== WHAT IS REQUIRED ==
Each entry in the listing must be set down again word for word.

*** MATERIAL TO PROCESS

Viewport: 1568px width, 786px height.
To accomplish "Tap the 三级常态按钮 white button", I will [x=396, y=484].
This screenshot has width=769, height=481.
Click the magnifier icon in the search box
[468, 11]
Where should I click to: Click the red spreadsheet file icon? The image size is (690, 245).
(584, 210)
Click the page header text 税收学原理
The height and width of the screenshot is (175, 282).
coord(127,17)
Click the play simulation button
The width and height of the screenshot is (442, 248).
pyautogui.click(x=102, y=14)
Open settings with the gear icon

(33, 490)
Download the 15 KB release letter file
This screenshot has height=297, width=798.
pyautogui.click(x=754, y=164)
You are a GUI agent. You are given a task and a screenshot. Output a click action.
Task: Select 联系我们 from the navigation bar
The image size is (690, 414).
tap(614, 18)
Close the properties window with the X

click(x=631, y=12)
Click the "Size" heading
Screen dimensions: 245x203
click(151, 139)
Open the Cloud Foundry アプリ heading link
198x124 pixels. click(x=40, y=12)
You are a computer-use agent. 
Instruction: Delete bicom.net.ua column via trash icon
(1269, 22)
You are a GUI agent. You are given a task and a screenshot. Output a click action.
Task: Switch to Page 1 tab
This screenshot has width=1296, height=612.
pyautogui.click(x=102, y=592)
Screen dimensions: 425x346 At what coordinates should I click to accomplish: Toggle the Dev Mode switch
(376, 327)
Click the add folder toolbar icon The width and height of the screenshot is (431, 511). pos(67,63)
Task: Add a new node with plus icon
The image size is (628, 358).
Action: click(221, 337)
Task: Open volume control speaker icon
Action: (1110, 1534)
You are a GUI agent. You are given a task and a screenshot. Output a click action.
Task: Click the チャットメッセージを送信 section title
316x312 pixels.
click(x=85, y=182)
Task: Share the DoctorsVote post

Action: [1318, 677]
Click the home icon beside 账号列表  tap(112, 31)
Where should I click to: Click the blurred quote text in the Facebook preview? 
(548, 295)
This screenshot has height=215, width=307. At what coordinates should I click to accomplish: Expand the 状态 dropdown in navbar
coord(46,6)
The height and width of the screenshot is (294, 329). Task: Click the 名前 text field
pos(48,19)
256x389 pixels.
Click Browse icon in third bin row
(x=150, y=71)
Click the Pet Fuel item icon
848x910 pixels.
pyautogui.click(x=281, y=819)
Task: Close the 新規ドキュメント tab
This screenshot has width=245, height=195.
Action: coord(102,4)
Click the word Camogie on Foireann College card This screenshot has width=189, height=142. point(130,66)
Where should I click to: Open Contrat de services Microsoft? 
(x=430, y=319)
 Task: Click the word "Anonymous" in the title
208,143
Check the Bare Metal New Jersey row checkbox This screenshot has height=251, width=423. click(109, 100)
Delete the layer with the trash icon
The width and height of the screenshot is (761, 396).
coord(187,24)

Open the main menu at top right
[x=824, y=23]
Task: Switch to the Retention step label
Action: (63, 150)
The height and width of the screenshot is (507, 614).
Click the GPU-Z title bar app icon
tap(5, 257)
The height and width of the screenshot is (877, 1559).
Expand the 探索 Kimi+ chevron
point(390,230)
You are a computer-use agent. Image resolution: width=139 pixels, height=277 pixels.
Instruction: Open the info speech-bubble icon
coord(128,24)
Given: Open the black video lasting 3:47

******

== SOLUTION ==
Viewport: 1568px width, 786px height.
To accomplish "Tap the 三级常态按钮 white button", I will [x=396, y=484].
This screenshot has width=769, height=481.
Click the magnifier icon in the search box
[468, 11]
Where should I click to: Click the red spreadsheet file icon? The image size is (690, 245).
(584, 210)
Click the page header text 税收学原理
The height and width of the screenshot is (175, 282).
coord(127,17)
Click the play simulation button
The width and height of the screenshot is (442, 248).
pyautogui.click(x=102, y=14)
Open settings with the gear icon

(33, 490)
Download the 15 KB release letter file
This screenshot has height=297, width=798.
pyautogui.click(x=754, y=164)
You are a GUI agent. You are given a task and a screenshot. Output a click action.
Task: Select 联系我们 from the navigation bar
The image size is (690, 414).
tap(614, 18)
Close the properties window with the X

click(x=631, y=12)
Click the "Size" heading
Screen dimensions: 245x203
click(151, 139)
Open the Cloud Foundry アプリ heading link
198x124 pixels. click(x=40, y=12)
You are a computer-use agent. 
Instruction: Delete bicom.net.ua column via trash icon
(1269, 22)
You are a GUI agent. You are given a task and a screenshot. Output a click action.
Task: Switch to Page 1 tab
This screenshot has width=1296, height=612.
pyautogui.click(x=102, y=592)
Screen dimensions: 425x346 At what coordinates should I click to accomplish: Toggle the Dev Mode switch
(376, 327)
Click the add folder toolbar icon The width and height of the screenshot is (431, 511). pos(67,63)
Task: Add a new node with plus icon
The image size is (628, 358).
Action: click(221, 337)
Task: Open volume control speaker icon
Action: (1110, 1534)
You are a GUI agent. You are given a task and a screenshot. Output a click action.
Task: Click the チャットメッセージを送信 section title
316x312 pixels.
click(x=85, y=182)
Task: Share the DoctorsVote post

Action: [1318, 677]
Click the home icon beside 账号列表  tap(112, 31)
Where should I click to: Click the blurred quote text in the Facebook preview? 
(548, 295)
This screenshot has height=215, width=307. At what coordinates should I click to accomplish: Expand the 状态 dropdown in navbar
coord(46,6)
The height and width of the screenshot is (294, 329). Task: Click the 名前 text field
pos(48,19)
256x389 pixels.
Click Browse icon in third bin row
(x=150, y=71)
Click the Pet Fuel item icon
848x910 pixels.
pyautogui.click(x=281, y=819)
Task: Close the 新規ドキュメント tab
This screenshot has width=245, height=195.
Action: coord(102,4)
Click the word Camogie on Foireann College card This screenshot has width=189, height=142. point(130,66)
Where should I click to: Open Contrat de services Microsoft? 
(x=430, y=319)
 Task: Click the word "Anonymous" in the title
208,143
Check the Bare Metal New Jersey row checkbox This screenshot has height=251, width=423. click(109, 100)
Delete the layer with the trash icon
The width and height of the screenshot is (761, 396).
coord(187,24)

Open the main menu at top right
[x=824, y=23]
Task: Switch to the Retention step label
Action: (63, 150)
The height and width of the screenshot is (507, 614).
Click the GPU-Z title bar app icon
tap(5, 257)
The height and width of the screenshot is (877, 1559).
Expand the 探索 Kimi+ chevron
point(390,230)
You are a computer-use agent. Image resolution: width=139 pixels, height=277 pixels.
Instruction: Open the info speech-bubble icon
coord(128,24)
Given: Open the black video lasting 3:47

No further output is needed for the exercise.